His application for bail to seek emergency medical treatment was denied by Justice Lawrence Tweyanze of the Masaka High Court. After spending over 500 days in detention, they were granted bail in February 2023.

Ssegirinya subsequently travelled to the Netherlands to receive specialised treatment for his torture wounds and was in and out of hospitals in Nairobi and Kampala. However, the damage had been done. He didn’t live to see the second anniversary of his bail. It was truly remarkable to see the long queue of people on the road headed to Ssegirinya’s funeral.

His death struck a nerve. The timing of his passing is extremely problematic for the NRM and President Yoweri Museveni from a legacy point of view. It has happened in the 39th year of Museveni's and NRM’s rule. While the NRM can reinvent itself as a democratic and 21st-century party and rule Uganda for a long time, for Museveni, who is turning 81, the most optimistic outlook is that he will be president for another 10 years.

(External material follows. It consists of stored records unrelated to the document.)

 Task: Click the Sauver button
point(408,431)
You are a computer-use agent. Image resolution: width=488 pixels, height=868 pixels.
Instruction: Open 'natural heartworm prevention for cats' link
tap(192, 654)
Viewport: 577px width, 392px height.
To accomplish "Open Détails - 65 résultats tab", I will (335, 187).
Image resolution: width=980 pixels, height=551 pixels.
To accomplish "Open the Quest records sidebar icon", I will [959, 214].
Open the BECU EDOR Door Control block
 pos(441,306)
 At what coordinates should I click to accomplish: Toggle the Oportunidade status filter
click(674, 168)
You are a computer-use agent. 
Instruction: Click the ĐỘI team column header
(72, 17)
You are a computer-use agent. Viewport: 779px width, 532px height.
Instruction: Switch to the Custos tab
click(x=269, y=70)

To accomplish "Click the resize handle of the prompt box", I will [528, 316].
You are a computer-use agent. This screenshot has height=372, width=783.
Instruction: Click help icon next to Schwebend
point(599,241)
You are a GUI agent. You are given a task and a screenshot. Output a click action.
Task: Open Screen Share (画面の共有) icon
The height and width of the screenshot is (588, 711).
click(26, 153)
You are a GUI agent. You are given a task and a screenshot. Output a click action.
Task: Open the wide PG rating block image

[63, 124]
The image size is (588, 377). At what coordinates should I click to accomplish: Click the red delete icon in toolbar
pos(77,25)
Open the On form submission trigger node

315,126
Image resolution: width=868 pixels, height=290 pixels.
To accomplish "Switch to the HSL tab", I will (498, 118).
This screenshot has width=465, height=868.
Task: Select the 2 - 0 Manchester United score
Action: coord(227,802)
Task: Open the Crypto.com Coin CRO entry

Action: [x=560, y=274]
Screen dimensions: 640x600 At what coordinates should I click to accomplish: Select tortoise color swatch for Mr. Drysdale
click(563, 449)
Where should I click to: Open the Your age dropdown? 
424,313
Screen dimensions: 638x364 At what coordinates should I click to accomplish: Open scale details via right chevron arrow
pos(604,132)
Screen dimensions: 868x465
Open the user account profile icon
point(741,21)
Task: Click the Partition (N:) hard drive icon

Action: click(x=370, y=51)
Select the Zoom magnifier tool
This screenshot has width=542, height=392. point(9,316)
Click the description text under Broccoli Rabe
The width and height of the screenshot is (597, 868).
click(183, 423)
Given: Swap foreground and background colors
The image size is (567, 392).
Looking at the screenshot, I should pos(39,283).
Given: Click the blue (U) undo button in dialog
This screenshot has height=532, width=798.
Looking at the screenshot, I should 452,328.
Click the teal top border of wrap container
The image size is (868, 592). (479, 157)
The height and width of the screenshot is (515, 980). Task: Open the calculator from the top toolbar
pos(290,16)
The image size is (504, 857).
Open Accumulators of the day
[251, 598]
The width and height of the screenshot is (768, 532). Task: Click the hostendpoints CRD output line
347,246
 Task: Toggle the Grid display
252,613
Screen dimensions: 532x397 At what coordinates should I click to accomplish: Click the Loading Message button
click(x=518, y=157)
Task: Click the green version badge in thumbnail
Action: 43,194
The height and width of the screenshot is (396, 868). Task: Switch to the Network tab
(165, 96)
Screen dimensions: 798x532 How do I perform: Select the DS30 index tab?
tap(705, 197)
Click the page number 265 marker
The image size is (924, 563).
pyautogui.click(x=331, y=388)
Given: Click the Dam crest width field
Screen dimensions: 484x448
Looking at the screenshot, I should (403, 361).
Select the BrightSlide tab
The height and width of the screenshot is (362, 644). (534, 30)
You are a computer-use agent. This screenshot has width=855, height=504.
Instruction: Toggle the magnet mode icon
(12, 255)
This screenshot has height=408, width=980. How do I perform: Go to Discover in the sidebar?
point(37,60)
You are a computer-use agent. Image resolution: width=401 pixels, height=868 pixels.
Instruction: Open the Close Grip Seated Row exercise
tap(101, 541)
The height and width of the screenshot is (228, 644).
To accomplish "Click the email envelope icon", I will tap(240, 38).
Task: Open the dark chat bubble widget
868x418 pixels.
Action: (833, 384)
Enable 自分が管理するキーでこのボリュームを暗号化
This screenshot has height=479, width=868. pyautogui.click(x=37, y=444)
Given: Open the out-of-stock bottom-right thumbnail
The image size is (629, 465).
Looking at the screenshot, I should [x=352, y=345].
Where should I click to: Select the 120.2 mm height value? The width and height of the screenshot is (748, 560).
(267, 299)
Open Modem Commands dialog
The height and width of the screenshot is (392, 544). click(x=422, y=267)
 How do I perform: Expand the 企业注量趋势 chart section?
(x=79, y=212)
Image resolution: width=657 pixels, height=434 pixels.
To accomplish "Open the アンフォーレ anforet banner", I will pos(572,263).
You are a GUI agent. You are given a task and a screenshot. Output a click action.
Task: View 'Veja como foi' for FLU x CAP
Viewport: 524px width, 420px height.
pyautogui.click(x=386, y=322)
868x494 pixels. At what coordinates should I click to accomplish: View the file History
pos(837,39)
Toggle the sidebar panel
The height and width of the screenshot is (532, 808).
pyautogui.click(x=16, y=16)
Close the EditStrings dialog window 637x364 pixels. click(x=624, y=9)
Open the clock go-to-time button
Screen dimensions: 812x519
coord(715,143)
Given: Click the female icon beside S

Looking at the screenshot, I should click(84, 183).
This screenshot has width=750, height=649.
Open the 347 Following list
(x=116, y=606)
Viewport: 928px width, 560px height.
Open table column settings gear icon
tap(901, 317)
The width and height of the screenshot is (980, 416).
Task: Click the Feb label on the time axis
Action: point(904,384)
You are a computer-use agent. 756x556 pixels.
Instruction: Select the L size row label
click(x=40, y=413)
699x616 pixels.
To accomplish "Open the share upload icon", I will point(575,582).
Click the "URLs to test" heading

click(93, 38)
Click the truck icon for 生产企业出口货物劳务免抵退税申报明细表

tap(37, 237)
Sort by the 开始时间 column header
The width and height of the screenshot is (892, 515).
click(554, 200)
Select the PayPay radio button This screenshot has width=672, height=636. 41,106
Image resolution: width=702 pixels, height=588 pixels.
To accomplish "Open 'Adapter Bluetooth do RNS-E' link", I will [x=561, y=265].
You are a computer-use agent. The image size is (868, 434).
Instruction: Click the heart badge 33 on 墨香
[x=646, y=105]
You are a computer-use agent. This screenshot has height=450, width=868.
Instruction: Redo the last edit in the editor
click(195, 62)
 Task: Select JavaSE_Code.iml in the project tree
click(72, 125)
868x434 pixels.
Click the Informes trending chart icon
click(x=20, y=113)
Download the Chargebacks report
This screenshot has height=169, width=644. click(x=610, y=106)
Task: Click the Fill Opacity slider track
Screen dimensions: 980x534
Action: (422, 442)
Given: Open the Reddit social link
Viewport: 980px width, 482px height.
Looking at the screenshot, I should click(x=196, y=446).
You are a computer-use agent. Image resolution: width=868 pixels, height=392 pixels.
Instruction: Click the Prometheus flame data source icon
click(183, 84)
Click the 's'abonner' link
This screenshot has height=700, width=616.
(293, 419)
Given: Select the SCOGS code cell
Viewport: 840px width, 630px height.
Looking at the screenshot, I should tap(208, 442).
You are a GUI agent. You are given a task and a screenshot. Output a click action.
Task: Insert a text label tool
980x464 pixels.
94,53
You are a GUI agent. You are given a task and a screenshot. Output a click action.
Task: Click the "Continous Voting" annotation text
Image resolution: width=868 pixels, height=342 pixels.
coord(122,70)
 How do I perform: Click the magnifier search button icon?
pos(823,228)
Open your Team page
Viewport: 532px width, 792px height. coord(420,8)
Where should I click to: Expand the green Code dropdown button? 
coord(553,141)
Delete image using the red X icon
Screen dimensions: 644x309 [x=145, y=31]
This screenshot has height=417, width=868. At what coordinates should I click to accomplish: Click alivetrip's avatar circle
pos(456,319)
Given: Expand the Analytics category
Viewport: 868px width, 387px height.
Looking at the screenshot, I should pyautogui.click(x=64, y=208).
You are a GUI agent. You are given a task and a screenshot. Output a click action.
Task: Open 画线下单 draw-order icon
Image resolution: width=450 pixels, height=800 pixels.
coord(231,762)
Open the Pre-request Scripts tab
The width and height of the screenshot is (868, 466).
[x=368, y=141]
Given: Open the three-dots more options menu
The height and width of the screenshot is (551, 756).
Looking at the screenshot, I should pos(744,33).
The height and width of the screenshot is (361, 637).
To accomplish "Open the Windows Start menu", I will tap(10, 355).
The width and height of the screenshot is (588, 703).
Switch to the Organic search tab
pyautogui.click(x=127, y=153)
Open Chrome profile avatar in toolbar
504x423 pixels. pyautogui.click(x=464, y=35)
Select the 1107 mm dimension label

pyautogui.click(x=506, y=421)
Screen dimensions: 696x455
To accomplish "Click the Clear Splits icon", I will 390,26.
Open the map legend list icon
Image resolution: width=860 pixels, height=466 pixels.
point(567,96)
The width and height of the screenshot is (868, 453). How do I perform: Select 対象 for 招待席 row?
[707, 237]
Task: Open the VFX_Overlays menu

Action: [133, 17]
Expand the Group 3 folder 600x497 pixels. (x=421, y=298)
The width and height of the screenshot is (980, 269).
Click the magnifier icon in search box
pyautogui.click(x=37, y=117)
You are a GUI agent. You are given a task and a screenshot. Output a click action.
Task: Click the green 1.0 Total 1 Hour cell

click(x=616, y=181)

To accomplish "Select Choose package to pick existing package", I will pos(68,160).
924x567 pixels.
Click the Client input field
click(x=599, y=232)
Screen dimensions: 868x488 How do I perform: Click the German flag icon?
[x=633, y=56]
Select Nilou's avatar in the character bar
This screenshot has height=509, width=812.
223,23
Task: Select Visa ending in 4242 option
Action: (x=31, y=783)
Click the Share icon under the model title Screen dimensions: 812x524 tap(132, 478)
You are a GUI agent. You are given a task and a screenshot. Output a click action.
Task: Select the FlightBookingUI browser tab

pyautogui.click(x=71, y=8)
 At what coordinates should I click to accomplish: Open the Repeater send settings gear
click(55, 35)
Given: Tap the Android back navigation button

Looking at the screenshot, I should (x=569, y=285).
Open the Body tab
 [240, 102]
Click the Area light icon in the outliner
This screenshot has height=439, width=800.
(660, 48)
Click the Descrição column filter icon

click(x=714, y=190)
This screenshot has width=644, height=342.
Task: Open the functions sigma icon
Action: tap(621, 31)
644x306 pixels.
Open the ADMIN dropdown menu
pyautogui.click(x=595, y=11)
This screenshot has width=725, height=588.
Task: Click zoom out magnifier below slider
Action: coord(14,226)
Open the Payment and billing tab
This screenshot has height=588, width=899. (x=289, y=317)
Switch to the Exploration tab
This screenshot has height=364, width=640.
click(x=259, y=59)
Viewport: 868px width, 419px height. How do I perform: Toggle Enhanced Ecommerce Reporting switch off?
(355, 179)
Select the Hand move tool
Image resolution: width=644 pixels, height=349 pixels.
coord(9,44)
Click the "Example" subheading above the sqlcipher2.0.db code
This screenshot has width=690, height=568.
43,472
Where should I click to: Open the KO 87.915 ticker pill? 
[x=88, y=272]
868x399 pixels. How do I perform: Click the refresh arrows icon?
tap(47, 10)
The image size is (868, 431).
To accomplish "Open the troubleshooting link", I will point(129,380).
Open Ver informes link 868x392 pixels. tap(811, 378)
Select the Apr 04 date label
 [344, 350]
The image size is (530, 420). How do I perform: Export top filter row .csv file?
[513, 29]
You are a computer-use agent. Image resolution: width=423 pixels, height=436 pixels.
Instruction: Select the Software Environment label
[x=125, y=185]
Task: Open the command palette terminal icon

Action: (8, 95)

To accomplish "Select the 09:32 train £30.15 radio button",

The stories that his rule will be remembered for are those that happened later in his incumbency and will be fresher in the public mind, and those from the past which are accessible and have been more dramatically narrated. We will illustrate. Hussein Musa Njuki, one of the founders of The Shariat newspaper, and also editor of the Islamic opposition paper Assalaam, died in police custody on August 28,1995.

While Ugandan state media played down the role of the state in Njuki’s death, that side of the story has been buried by the many accounts, especially from human rights and press freedom groups, laying the blame at its doorstep.

Here is an account, the first that pops up in online searches, from the Committee to Protect Journalists: “Njuki, editor of the opposition weekly newsletter Assalaam, died in police custody in a hospital. He had been arrested three days earlier and was immediately taken to the Criminal Investigations Division. While CPJ received several different reports regarding his arrest and death, it is certain that he was taken into custody by a group of plain-clothes officers from the Anti-Robbery Squad, an extension of the government’s Internal Security Organisation (ISO).

"One source claimed that Njuki had been suffering from a debilitating illness, the effects of which were fatally exacerbated by the shock of the ISO squad’s ambush. Another source reported that Njuki was in perfect health before the arrest and was beaten to death by ISO agents. Yet another report contended that he collapsed during an attempt to escape and died in the hospital of a heart attack. A police guard remained in Njuki’s hospital room throughout his stay.”

This is the dominant narrative about virtually all deaths of journalists, activists, and politicians in Uganda over the last 39 years who were critics of the NRM government and President Museveni and are alleged or rumoured to have been done in by the state.

The government's side of the story has become invisible in online databases, partly be- cause the international rights groups who record the alleged atrocities have a far bigger reach and better projection, including that old-fashioned trick called search engine optimisation (SEO), the process of perfecting a website or web content to improve its visibility, ranking, and organic (non-paid) traffic from search engines like Google.

A researcher on Museveni’s rule in 10 years will face a reference landscape that is very bleak for the president. Partly because of this, a leader must govern differently in his sunset years. This is when they lock up the dogs. Two of our neighbours did it. In Tanzania, after 22 years, Julius Nyerere liberalised.

In Kenya, after 24 years, Daniel arap Moi took the boot off the opposition’s neck and unleashed a slew of reforms – and stepped down. A clever ruler leaves a sweet taste in the mouths of the people who will witness his/ her end. The time for abducting Kizza Besigye from Nairobi and trying him in a military court was 2000, not 2024/2025.